How to use asyncpg.copy_to_table with Pandas Dataframe


I'm trying to write a large Pandas dataframe to postgres with asyncpg but I'm getting errors when trying to do it with the copy_to_table function.

I have working code using psycopg2.copy_from using StringIO but it's not working when I try to implement a similar pattern with asyncpg

Using StringIO

sio = StringIO(df.to_csv(index=None, header=None))
sio.seek(0)
async with pg_pool.acquire() as conn:
    async with conn.transaction():
        s = await conn.copy_to_table('tmp_table', source=sio, columns=list(df.columns), delimiter=',')
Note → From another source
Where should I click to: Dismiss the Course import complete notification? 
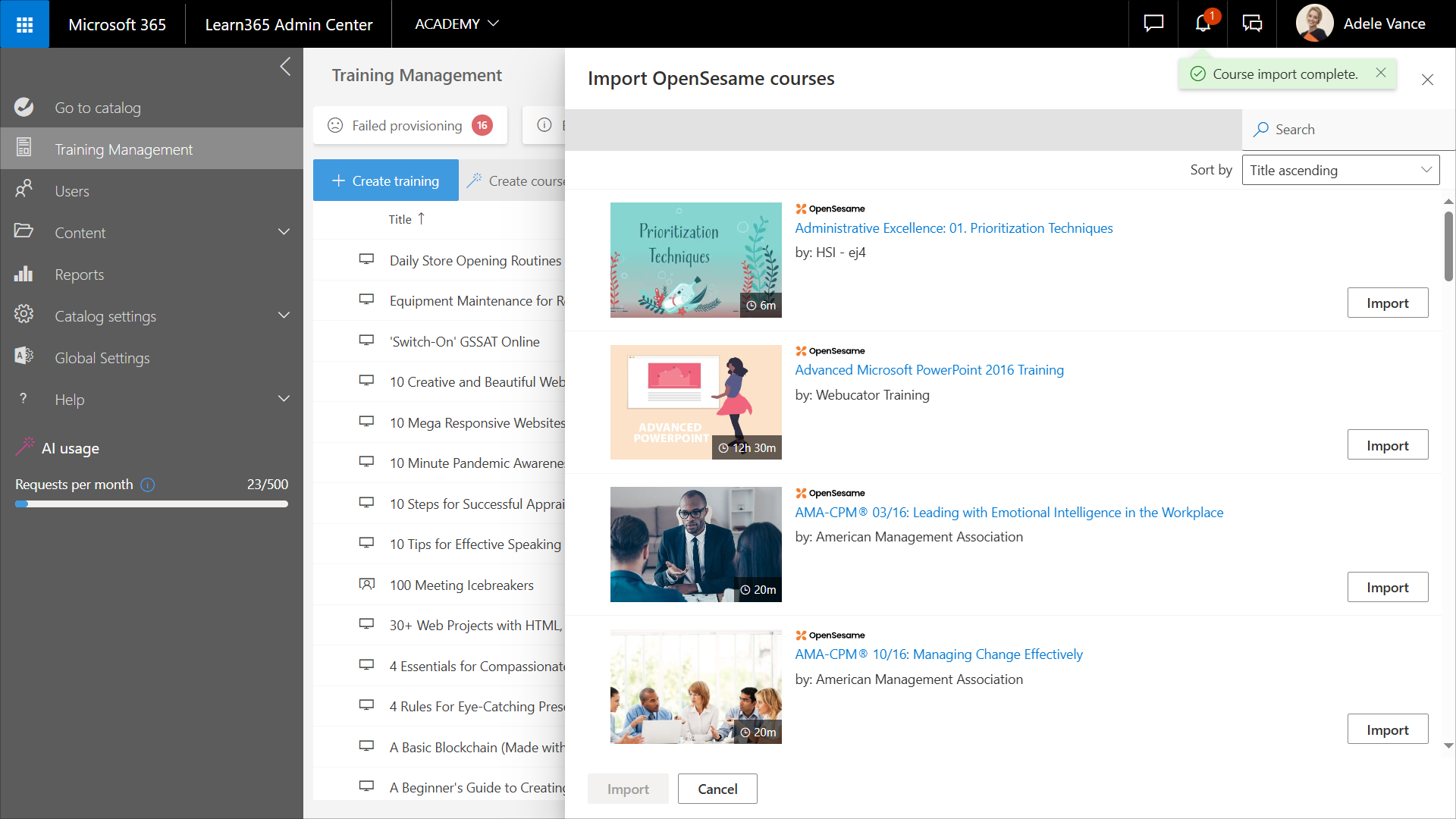click(x=1381, y=73)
This is the error I get using StringIO:

Exception:  memoryview: a bytes-like object is required, not 'str'

I also tried loading the dataframe into a BytesIO object but I'm getting a different issue from to_csv:

bio = BytesIO(df.to_csv(index=None, header=None))
bio.seek(0)

TypeError: a bytes-like object is required, not 'str'

I'm pretty sure I'm converting the dataframe to bytes wrong here. Either way I just want to use asyncpg to load a large dataframe into postgres via the COPY command - not row by row.


Solution

  • I was over-complicating things for myself. copy_records_to_table works - just convert the data to tuples.

    tuples = [tuple(x) for x in df.values]
    
    s = await conn.copy_records_to_table(table_name, records=tuples, columns=list(df.columns), timeout=10)